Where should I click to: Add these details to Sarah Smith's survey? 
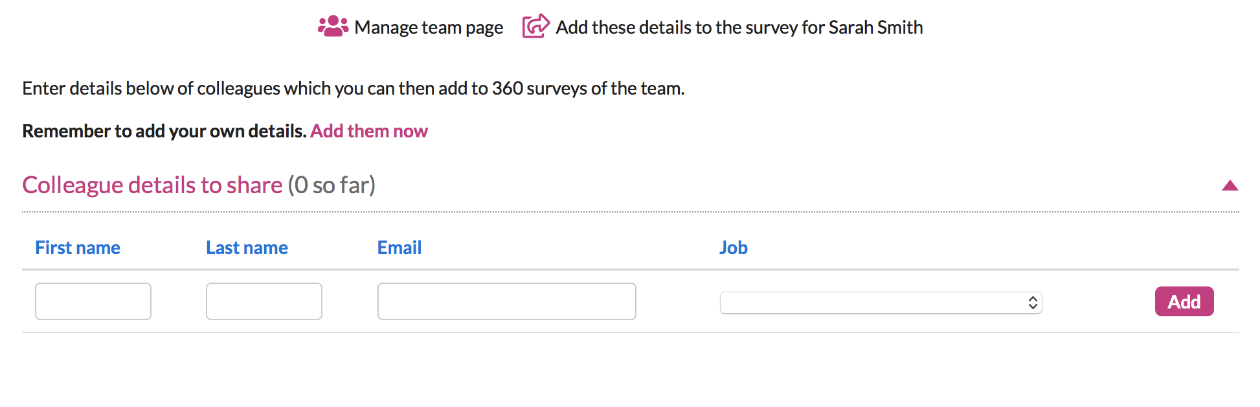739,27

* * *

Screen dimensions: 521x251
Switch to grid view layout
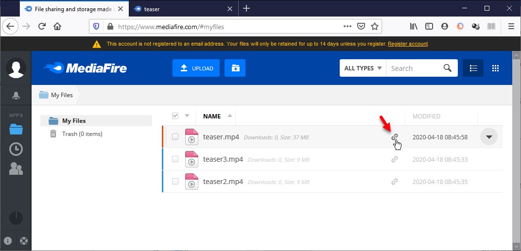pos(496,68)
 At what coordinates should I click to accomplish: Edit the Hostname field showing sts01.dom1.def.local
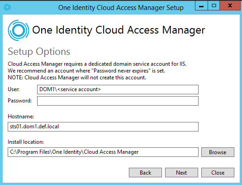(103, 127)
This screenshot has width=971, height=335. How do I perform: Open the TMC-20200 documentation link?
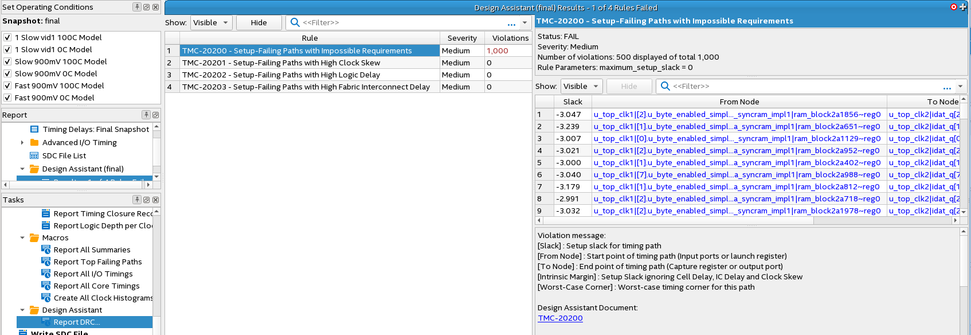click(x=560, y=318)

Written instruction: Edit the rows starting at the line that contains "At what coordinates" and ending at the line that contains "click(x=560, y=318)" by replacing "documentation link" with "user manual link", keeping everything else the same. Leave the pictures out of your answer.

Exercise result:
 At what coordinates should I click to accomplish: Edit the Hostname field showing sts01.dom1.def.local
(103, 127)
This screenshot has width=971, height=335. How do I perform: Open the TMC-20200 user manual link?
click(x=560, y=318)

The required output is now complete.